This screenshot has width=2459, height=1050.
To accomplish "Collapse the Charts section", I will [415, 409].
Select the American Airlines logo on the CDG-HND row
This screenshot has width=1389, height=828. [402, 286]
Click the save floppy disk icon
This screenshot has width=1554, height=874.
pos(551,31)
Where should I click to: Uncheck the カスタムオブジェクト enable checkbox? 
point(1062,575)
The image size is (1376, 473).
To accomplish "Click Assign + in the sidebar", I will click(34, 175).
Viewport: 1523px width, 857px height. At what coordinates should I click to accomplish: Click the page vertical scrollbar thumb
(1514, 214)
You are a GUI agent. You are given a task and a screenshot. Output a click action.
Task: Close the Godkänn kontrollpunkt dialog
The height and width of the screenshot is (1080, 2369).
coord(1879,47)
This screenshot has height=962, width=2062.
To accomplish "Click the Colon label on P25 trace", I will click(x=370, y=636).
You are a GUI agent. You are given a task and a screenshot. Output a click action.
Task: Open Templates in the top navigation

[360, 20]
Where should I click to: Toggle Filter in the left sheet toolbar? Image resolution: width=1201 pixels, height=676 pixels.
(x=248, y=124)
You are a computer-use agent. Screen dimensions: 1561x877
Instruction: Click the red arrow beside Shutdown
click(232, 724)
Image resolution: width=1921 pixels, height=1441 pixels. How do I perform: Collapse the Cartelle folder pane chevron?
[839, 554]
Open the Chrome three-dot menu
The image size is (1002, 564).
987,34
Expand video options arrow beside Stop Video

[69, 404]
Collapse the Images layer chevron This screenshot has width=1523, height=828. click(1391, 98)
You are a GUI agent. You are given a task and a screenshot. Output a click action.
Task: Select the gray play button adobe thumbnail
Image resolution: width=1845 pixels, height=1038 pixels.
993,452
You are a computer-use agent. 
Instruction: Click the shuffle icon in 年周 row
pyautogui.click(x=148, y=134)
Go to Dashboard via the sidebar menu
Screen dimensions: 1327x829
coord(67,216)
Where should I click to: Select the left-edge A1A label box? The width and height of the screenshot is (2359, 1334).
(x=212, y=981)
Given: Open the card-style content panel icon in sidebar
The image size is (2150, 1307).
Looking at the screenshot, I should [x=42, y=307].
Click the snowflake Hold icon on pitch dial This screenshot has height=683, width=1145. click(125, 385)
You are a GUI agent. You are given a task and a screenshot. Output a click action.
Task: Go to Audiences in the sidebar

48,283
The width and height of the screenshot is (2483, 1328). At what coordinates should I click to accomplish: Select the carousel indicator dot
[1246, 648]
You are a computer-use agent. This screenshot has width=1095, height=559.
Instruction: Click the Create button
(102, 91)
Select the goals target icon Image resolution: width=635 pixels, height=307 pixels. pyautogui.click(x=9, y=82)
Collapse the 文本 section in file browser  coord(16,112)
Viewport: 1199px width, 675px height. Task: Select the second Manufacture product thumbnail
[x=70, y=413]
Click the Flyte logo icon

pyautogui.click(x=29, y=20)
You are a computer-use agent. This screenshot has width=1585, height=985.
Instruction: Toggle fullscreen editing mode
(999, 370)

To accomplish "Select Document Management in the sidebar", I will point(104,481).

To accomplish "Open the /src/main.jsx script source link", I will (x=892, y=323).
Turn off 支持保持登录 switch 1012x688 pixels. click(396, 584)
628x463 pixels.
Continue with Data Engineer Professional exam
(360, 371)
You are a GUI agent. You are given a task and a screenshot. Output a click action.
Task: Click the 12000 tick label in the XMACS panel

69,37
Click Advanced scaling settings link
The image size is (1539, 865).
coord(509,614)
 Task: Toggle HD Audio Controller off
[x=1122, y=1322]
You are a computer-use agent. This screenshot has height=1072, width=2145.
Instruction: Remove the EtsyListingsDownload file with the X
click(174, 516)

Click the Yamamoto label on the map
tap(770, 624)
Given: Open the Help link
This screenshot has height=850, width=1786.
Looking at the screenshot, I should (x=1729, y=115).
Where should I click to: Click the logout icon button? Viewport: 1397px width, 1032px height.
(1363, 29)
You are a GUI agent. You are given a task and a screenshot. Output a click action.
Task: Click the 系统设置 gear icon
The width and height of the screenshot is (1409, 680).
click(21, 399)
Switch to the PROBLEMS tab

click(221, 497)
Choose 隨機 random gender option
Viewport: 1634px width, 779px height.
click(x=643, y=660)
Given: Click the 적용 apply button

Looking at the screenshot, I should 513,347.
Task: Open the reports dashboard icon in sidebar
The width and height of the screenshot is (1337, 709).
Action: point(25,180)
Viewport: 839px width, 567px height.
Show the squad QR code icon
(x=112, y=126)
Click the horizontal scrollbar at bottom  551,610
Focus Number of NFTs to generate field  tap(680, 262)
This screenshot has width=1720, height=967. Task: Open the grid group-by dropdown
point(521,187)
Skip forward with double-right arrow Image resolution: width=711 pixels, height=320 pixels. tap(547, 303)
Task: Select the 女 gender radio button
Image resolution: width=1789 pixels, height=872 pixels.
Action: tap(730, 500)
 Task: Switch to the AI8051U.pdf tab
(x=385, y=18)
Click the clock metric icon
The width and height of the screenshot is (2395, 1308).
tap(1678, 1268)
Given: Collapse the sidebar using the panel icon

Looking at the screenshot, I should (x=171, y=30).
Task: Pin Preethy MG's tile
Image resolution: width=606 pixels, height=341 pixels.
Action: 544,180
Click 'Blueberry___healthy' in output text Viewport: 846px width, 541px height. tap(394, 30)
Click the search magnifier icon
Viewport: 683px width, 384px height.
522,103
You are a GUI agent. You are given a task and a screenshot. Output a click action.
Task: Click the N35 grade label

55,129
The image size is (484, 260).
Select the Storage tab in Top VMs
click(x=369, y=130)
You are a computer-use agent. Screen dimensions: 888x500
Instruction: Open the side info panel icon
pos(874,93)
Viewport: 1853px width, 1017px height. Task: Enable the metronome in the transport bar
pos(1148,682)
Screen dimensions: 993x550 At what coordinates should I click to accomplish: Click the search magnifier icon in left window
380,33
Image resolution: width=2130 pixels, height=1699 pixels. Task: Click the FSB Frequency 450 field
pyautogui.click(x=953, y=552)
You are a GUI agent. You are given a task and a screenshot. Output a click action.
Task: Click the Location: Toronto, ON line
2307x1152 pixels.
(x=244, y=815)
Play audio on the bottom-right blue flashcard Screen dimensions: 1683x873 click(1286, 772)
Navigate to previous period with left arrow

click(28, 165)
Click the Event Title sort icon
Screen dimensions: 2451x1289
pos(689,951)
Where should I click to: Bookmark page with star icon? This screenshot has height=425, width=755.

Assignment: All lines above should be output verbatim.

Problem solution:
This screenshot has width=2459, height=1050.
To accomplish "Collapse the Charts section", I will [415, 409].
Select the American Airlines logo on the CDG-HND row
This screenshot has width=1389, height=828. [402, 286]
Click the save floppy disk icon
This screenshot has width=1554, height=874.
pos(551,31)
Where should I click to: Uncheck the カスタムオブジェクト enable checkbox? 
point(1062,575)
The image size is (1376, 473).
To accomplish "Click Assign + in the sidebar", I will click(34, 175).
Viewport: 1523px width, 857px height. At what coordinates should I click to accomplish: Click the page vertical scrollbar thumb
(1514, 214)
You are a GUI agent. You are given a task and a screenshot. Output a click action.
Task: Close the Godkänn kontrollpunkt dialog
The height and width of the screenshot is (1080, 2369).
coord(1879,47)
This screenshot has height=962, width=2062.
To accomplish "Click the Colon label on P25 trace", I will click(x=370, y=636).
You are a GUI agent. You are given a task and a screenshot. Output a click action.
Task: Open Templates in the top navigation

[360, 20]
Where should I click to: Toggle Filter in the left sheet toolbar? Image resolution: width=1201 pixels, height=676 pixels.
(x=248, y=124)
You are a computer-use agent. Screen dimensions: 1561x877
Instruction: Click the red arrow beside Shutdown
click(232, 724)
Image resolution: width=1921 pixels, height=1441 pixels. How do I perform: Collapse the Cartelle folder pane chevron?
[839, 554]
Open the Chrome three-dot menu
The image size is (1002, 564).
987,34
Expand video options arrow beside Stop Video

[69, 404]
Collapse the Images layer chevron This screenshot has width=1523, height=828. click(1391, 98)
You are a GUI agent. You are given a task and a screenshot. Output a click action.
Task: Select the gray play button adobe thumbnail
Image resolution: width=1845 pixels, height=1038 pixels.
993,452
You are a computer-use agent. 
Instruction: Click the shuffle icon in 年周 row
pyautogui.click(x=148, y=134)
Go to Dashboard via the sidebar menu
Screen dimensions: 1327x829
coord(67,216)
Where should I click to: Select the left-edge A1A label box? The width and height of the screenshot is (2359, 1334).
(x=212, y=981)
Given: Open the card-style content panel icon in sidebar
The image size is (2150, 1307).
Looking at the screenshot, I should [x=42, y=307].
Click the snowflake Hold icon on pitch dial This screenshot has height=683, width=1145. click(125, 385)
You are a GUI agent. You are given a task and a screenshot. Output a click action.
Task: Go to Audiences in the sidebar

48,283
The width and height of the screenshot is (2483, 1328). At what coordinates should I click to accomplish: Select the carousel indicator dot
[1246, 648]
You are a computer-use agent. This screenshot has width=1095, height=559.
Instruction: Click the Create button
(102, 91)
Select the goals target icon Image resolution: width=635 pixels, height=307 pixels. pyautogui.click(x=9, y=82)
Collapse the 文本 section in file browser  coord(16,112)
Viewport: 1199px width, 675px height. Task: Select the second Manufacture product thumbnail
[x=70, y=413]
Click the Flyte logo icon

pyautogui.click(x=29, y=20)
You are a computer-use agent. This screenshot has width=1585, height=985.
Instruction: Toggle fullscreen editing mode
(999, 370)

To accomplish "Select Document Management in the sidebar", I will point(104,481).

To accomplish "Open the /src/main.jsx script source link", I will (x=892, y=323).
Turn off 支持保持登录 switch 1012x688 pixels. click(396, 584)
628x463 pixels.
Continue with Data Engineer Professional exam
(360, 371)
You are a GUI agent. You are given a task and a screenshot. Output a click action.
Task: Click the 12000 tick label in the XMACS panel

69,37
Click Advanced scaling settings link
The image size is (1539, 865).
coord(509,614)
 Task: Toggle HD Audio Controller off
[x=1122, y=1322]
You are a computer-use agent. This screenshot has height=1072, width=2145.
Instruction: Remove the EtsyListingsDownload file with the X
click(174, 516)

Click the Yamamoto label on the map
tap(770, 624)
Given: Open the Help link
This screenshot has height=850, width=1786.
Looking at the screenshot, I should (x=1729, y=115).
Where should I click to: Click the logout icon button? Viewport: 1397px width, 1032px height.
(1363, 29)
You are a GUI agent. You are given a task and a screenshot. Output a click action.
Task: Click the 系统设置 gear icon
The width and height of the screenshot is (1409, 680).
click(21, 399)
Switch to the PROBLEMS tab

click(221, 497)
Choose 隨機 random gender option
Viewport: 1634px width, 779px height.
click(x=643, y=660)
Given: Click the 적용 apply button

Looking at the screenshot, I should 513,347.
Task: Open the reports dashboard icon in sidebar
The width and height of the screenshot is (1337, 709).
Action: point(25,180)
Viewport: 839px width, 567px height.
Show the squad QR code icon
(x=112, y=126)
Click the horizontal scrollbar at bottom  551,610
Focus Number of NFTs to generate field  tap(680, 262)
This screenshot has width=1720, height=967. Task: Open the grid group-by dropdown
point(521,187)
Skip forward with double-right arrow Image resolution: width=711 pixels, height=320 pixels. tap(547, 303)
Task: Select the 女 gender radio button
Image resolution: width=1789 pixels, height=872 pixels.
Action: tap(730, 500)
 Task: Switch to the AI8051U.pdf tab
(x=385, y=18)
Click the clock metric icon
The width and height of the screenshot is (2395, 1308).
tap(1678, 1268)
Given: Collapse the sidebar using the panel icon

Looking at the screenshot, I should (x=171, y=30).
Task: Pin Preethy MG's tile
Image resolution: width=606 pixels, height=341 pixels.
Action: 544,180
Click 'Blueberry___healthy' in output text Viewport: 846px width, 541px height. tap(394, 30)
Click the search magnifier icon
Viewport: 683px width, 384px height.
522,103
You are a GUI agent. You are given a task and a screenshot. Output a click action.
Task: Click the N35 grade label

55,129
The image size is (484, 260).
Select the Storage tab in Top VMs
click(x=369, y=130)
You are a computer-use agent. Screen dimensions: 888x500
Instruction: Open the side info panel icon
pos(874,93)
Viewport: 1853px width, 1017px height. Task: Enable the metronome in the transport bar
pos(1148,682)
Screen dimensions: 993x550 At what coordinates should I click to accomplish: Click the search magnifier icon in left window
380,33
Image resolution: width=2130 pixels, height=1699 pixels. Task: Click the FSB Frequency 450 field
pyautogui.click(x=953, y=552)
You are a GUI agent. You are given a task and a screenshot. Output a click action.
Task: Click the Location: Toronto, ON line
2307x1152 pixels.
(x=244, y=815)
Play audio on the bottom-right blue flashcard Screen dimensions: 1683x873 click(1286, 772)
Navigate to previous period with left arrow

click(28, 165)
Click the Event Title sort icon
Screen dimensions: 2451x1289
pos(689,951)
Where should I click to: Bookmark page with star icon? This screenshot has height=425, width=755.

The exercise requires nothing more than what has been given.